**Problem to solve**
Reproduce the lines below verbatim, beginning at the line that contains "Where should I click to: Remove" and stopping after the line that contains "Action: 603,41".

**Entries provided**

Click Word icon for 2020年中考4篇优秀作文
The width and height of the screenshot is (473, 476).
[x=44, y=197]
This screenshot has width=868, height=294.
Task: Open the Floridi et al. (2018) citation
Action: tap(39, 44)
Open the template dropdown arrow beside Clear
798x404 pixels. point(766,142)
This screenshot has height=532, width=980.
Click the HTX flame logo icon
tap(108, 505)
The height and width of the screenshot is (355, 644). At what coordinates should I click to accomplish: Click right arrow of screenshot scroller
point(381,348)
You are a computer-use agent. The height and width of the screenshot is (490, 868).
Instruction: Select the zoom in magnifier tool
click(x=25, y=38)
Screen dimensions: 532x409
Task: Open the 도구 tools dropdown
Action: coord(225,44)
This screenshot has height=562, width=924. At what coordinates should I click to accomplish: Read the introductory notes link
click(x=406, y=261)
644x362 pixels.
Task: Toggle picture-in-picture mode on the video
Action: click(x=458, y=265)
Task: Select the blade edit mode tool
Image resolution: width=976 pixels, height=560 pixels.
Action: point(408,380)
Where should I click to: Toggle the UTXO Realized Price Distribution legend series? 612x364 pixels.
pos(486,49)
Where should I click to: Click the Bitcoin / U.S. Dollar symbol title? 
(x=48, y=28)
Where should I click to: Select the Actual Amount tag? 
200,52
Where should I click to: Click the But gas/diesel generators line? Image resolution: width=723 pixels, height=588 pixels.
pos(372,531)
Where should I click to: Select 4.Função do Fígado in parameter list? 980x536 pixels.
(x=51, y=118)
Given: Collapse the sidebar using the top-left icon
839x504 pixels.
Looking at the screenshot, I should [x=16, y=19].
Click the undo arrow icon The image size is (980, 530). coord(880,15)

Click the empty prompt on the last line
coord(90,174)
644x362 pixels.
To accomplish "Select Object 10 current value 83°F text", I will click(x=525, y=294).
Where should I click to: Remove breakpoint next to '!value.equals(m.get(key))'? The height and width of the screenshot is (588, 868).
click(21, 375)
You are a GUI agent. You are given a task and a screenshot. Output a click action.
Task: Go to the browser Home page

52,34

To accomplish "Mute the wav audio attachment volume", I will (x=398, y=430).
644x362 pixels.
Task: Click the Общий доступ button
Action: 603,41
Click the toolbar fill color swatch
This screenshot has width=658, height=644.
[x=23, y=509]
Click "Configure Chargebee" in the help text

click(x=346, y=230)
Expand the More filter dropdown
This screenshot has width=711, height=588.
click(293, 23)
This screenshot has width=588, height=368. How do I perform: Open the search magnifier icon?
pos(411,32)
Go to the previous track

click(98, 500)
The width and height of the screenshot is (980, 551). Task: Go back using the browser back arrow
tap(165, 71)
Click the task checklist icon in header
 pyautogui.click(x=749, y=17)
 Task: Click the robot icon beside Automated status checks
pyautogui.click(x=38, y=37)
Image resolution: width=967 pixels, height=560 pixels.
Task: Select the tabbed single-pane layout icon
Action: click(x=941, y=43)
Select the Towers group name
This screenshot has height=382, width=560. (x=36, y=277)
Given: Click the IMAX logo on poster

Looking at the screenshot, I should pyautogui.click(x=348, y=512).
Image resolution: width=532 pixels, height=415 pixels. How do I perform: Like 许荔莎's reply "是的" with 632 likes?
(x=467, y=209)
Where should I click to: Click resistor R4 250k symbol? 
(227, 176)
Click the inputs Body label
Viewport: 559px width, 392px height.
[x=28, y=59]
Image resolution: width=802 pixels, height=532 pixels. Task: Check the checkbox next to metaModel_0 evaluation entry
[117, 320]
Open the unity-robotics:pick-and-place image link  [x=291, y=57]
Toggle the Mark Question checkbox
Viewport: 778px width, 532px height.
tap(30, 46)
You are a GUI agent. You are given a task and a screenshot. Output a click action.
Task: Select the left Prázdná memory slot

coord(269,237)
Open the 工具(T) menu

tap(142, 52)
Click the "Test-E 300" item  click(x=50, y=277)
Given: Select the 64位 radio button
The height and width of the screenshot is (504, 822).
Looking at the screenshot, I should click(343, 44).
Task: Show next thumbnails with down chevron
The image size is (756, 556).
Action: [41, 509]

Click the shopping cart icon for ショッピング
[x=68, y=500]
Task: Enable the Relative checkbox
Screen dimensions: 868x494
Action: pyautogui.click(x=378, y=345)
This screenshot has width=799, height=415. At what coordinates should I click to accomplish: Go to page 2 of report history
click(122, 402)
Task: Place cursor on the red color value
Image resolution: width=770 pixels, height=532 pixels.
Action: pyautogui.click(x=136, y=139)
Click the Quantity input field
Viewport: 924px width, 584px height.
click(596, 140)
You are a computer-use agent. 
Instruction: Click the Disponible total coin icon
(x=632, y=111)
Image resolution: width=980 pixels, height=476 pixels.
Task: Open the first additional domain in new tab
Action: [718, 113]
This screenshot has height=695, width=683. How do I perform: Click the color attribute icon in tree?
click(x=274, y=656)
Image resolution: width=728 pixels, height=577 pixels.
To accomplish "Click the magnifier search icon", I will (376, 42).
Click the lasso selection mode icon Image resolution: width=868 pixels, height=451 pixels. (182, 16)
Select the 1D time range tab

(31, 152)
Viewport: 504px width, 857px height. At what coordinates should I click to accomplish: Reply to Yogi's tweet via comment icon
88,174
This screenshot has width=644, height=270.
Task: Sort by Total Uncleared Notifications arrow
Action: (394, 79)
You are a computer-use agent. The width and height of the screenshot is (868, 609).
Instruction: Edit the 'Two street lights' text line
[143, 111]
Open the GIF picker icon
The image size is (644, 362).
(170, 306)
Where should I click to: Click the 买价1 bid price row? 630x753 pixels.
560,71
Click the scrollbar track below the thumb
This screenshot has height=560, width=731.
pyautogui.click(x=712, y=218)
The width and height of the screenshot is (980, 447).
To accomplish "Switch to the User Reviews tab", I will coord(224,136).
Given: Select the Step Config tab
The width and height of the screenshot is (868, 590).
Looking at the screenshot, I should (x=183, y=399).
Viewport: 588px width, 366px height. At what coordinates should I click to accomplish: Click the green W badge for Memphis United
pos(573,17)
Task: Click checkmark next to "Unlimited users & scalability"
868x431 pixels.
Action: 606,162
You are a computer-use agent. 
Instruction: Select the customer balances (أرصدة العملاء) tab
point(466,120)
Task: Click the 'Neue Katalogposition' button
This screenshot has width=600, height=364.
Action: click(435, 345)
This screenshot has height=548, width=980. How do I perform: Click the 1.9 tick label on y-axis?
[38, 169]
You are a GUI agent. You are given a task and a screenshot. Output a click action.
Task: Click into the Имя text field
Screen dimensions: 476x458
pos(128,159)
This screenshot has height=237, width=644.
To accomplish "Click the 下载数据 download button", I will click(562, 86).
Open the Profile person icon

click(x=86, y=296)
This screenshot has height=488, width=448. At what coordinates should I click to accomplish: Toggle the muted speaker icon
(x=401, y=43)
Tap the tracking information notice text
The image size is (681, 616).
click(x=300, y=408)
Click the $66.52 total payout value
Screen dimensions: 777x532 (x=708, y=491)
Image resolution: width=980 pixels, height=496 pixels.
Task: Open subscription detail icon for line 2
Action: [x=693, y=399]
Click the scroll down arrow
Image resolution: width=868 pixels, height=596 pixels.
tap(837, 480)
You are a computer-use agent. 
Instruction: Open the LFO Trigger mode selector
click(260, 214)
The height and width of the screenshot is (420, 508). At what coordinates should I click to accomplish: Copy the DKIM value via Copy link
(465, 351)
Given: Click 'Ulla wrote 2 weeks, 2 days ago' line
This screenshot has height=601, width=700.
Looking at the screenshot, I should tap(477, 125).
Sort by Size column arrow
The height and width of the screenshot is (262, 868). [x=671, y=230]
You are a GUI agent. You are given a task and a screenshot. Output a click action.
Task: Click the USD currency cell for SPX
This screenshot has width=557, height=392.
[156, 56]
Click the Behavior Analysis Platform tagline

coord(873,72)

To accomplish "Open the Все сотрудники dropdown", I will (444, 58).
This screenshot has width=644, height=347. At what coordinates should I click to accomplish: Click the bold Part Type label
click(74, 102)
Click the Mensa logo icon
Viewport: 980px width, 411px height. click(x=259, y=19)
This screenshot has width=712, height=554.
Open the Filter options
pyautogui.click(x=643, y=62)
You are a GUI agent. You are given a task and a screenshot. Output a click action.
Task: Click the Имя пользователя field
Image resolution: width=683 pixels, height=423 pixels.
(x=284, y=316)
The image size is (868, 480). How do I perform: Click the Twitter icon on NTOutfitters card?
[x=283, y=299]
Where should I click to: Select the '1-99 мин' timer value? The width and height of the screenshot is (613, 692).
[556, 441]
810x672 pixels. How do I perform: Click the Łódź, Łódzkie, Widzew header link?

**Reply to the exercise**
Where should I click to: Remove breakpoint next to '!value.equals(m.get(key))'? The height and width of the screenshot is (588, 868).
click(21, 375)
You are a GUI agent. You are given a task and a screenshot. Output a click action.
Task: Go to the browser Home page

52,34

To accomplish "Mute the wav audio attachment volume", I will (x=398, y=430).
644x362 pixels.
Task: Click the Общий доступ button
Action: 603,41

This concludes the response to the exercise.